Que a educação formalizada tem efeito negativo sobre a criatividade natural dos estudantes é um fato de conhecimento em todo o mundo. Porém o sistema educacional da China, voltado basicamente para a realização de provas, um vestígio de seu sistema de avaliação imperial, é mais rígido que a maioria.

"O sistema chinês cultiva pessoas obedientes", disse Zhai. "Quando levo os estudantes para o exterior para competições (de ciência), encontro uma grande diferença entre nossos estudantes e os estudantes estrangeiros". Zha Zixiu, uma professora de Psicologia da Academia Chinesa de Ciências, realizou vários estudos para avaliar a criatividade das crianças chinesas.

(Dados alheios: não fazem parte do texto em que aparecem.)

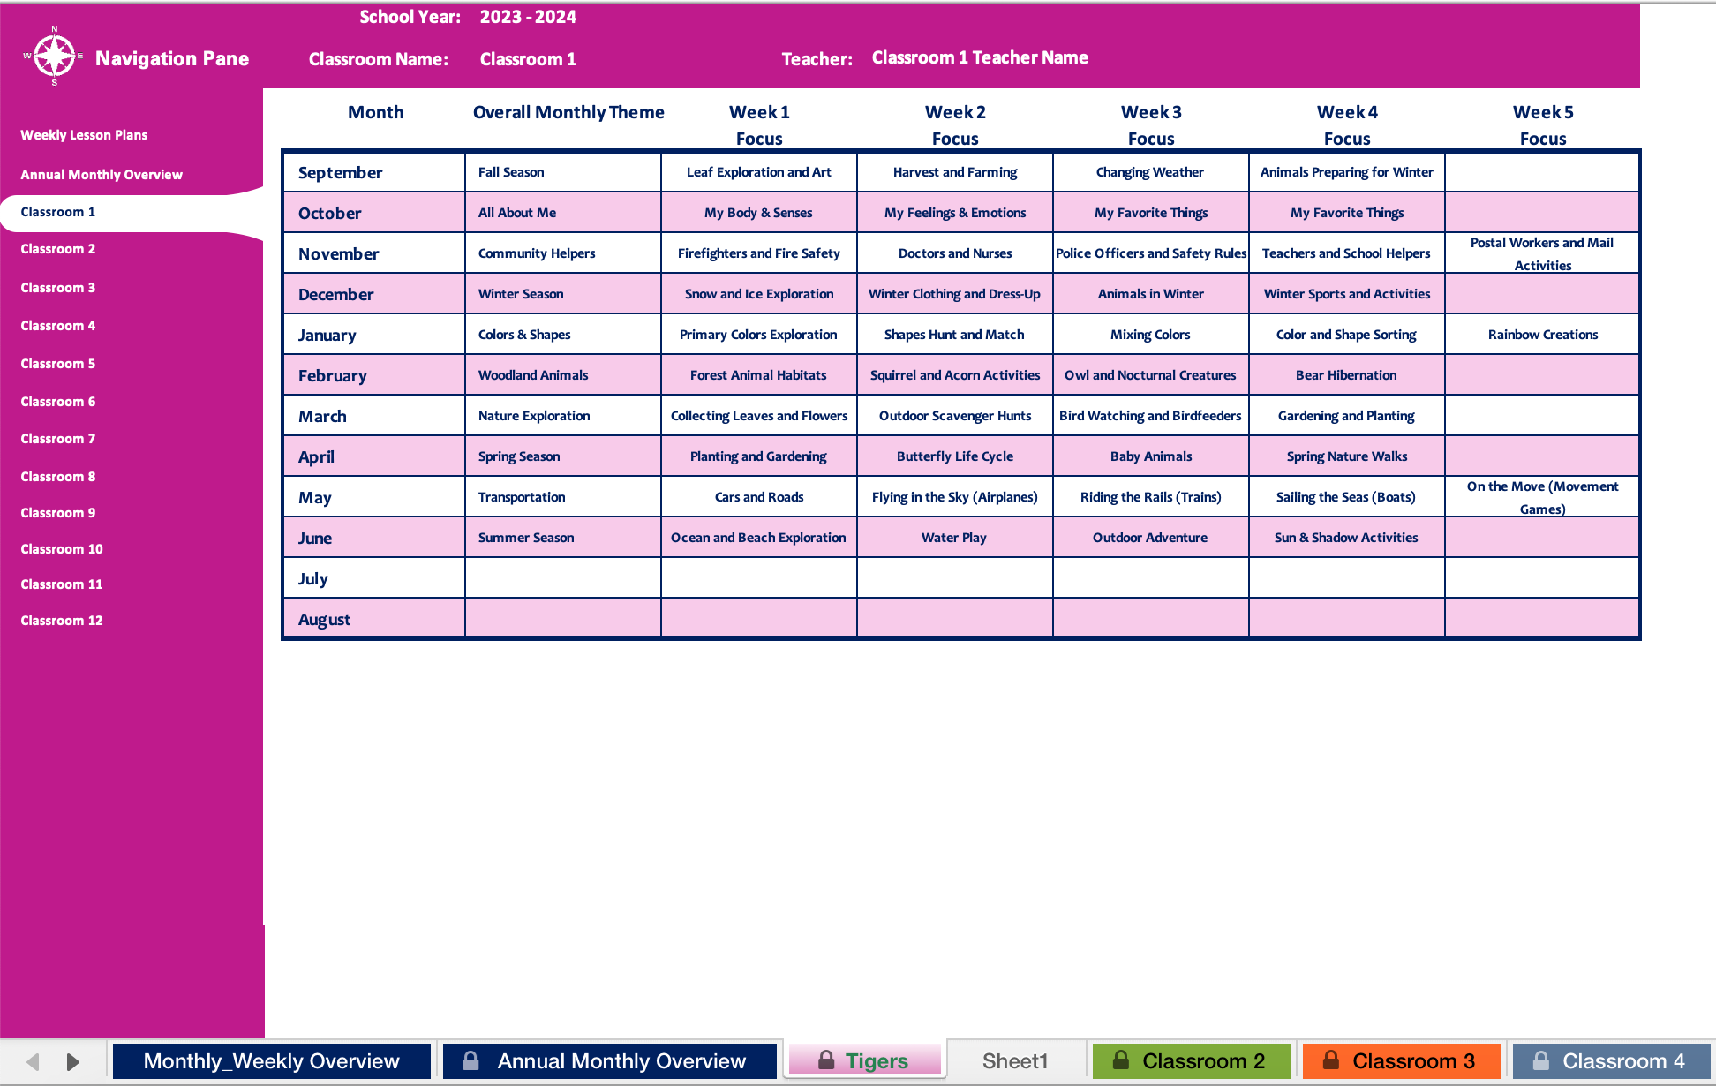Open the Monthly_Weekly Overview sheet tab
This screenshot has width=1716, height=1086.
tap(271, 1060)
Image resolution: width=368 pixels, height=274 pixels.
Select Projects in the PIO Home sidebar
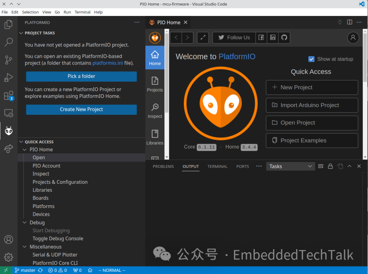[155, 84]
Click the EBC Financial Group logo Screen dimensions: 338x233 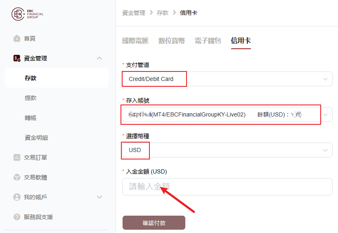(27, 14)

Em um estudo conjunto com a Alemanha, ela descobriu que os estudantes chineses são melhores em pensamento lógico enquanto os estudantes alemães são melhores em pensamento criativo. O sistema escolar é o principal responsável, disse ela.

"Todo o conceito de educação tem que mudar, de cima a baixo, se quiser estimular a criatividade nas crianças", disse ela.

Nas escolas chinesas, a memorização é mais valorizada do que a solução de problemas, e o foco está no ensino ao invés da aprendizagem. Nas aulas de matemática, os professores às vezes ensinam os estudantes a resolverem problemas matemáticos os copiando várias vezes.

"Basicamente os professores não se afastam do texto", disse Zha. "Eles falam e os alunos escutam, e a maioria faz poucas perguntas. Quando os estudantes respondem perguntas, eles respondem o que o professor disse ou o que o livro disse".

Para a admissão na faculdade o único teste que importa é um exame nacional de três dias, que determina quais colegiais ocuparão as 2,2 milhões de vagas em faculdades e para onde irão.

Por anos, especialistas criticaram o teste, mas Zhai, da Associação de C&T, disse que dificilmente ele será mudando ou eliminado devido à ampla corrupção na sociedade.

Um teste nacional único, apesar de não ser o melhor indicador de potencial ou realização, é a melhor forma de evitar trapaças, favoritismo ou outros tipos de fraudes de admissão nas faculdades.

De forma geral, o progresso no cultivo da criatividade tem sido lento. Zhai disse que as crianças na Escola Primária Experimental Nº.2 já terão crescido há muito tempo antes que o país produza um ganhador de Prêmio Nobel.

(Apesar de chineses já terem recebido prêmios Nobel, todos eles realizaram seus trabalhos premiados - seja de pesquisa científica ou de criações literárias - enquanto estavam no exterior.)

Mas a inovação científica, como sabem os especialistas, não se resume apenas a ganhar prêmios. "O que a sociedade necessita é de pessoas inovadoras", disse Zha, professora de Psicologia.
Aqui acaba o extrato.